Gyula Kertész

Personal information
- Date of birth: 29 February 1888
- Place of birth: Kiskálna, Austria-Hungary
- Date of death: 1 May 1982 (aged 94)
- Place of death: New York City, U.S.
- Position: Winger

Senior career*
- Years: Team / Apps / (Gls)
- 1906–1912: MTK Budapest

International career
- 1912: Hungary / 1 / (0)

Managerial career
- 1921–1934: SC Union 03 Altona
- 1924–1928: SC Victoria Hamburg
- 1928–1930: FC Basel
- 1931–1932: Hamburger SV
- 1932–1933: VfB Leipzig

= Gyula Kertész =

Hungarian football player and coach (1888–1982)

Gyula Kertész (also known as Julius Kertész; 29 February 1888 – 1 May 1982) was a Hungarian football player and coach. He played as a winger for MTK Budapest, alongside his two brothers, Vilmos and Adolf, and made one appearance for the Hungary national team.
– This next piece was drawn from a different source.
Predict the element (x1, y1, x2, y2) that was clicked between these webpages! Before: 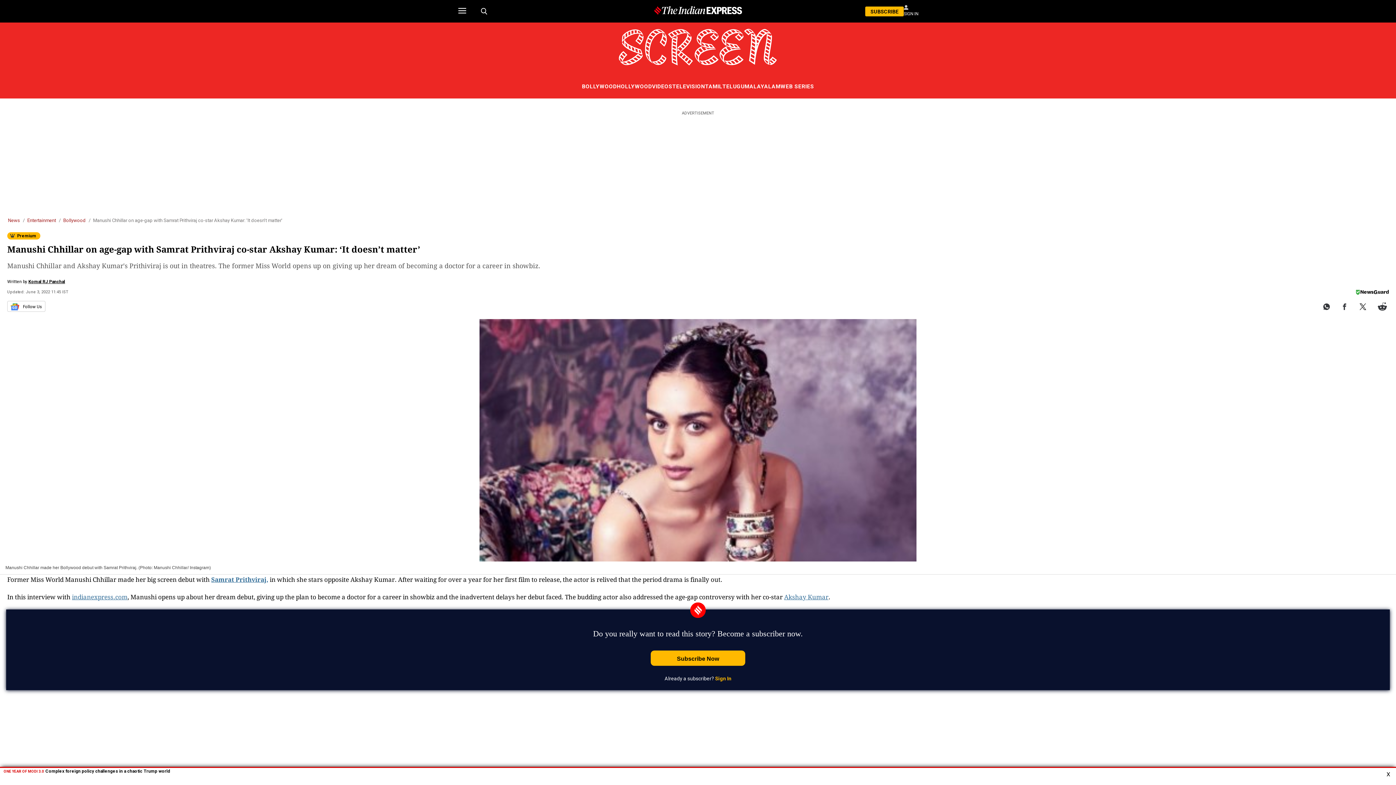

He later coached several clubs in Germany.

==Playing career==
Kertész was born in Kiskálna in what was then Hungary, and was Jewish.

Kertész played club football for MTK Budapest in 1906–07 to 1911–12. He also played international football for Hungary, where he earned one cap against Austria in 1912.

In 1911, to supplement his income, along with fellow MTK player Izidor Kürschner he set up a photographic studio.

==Coaching career==
Kertész coached several clubs in Germany, such as Union Altona (1921–1924) and Victoria Hamburg (1924–1928), and in other countries including France and Scandinavia during the 1920s. He managed Swiss side FC Basel between 1928 and 1930. In January 1931 he took over at Hamburger SV, where he successfully revamped the team, adding Rudolf Noack and other promising new players until he was appointed by VfB Leipzig in the summer of 1932. After his contract had been dissolved by mutual agreement in May 1933, Kertész left Germany and emigrated to the United States.

In the US, he worked in the record industry. His son, who called himself George Curtiss, was a leading manager at Remington Records.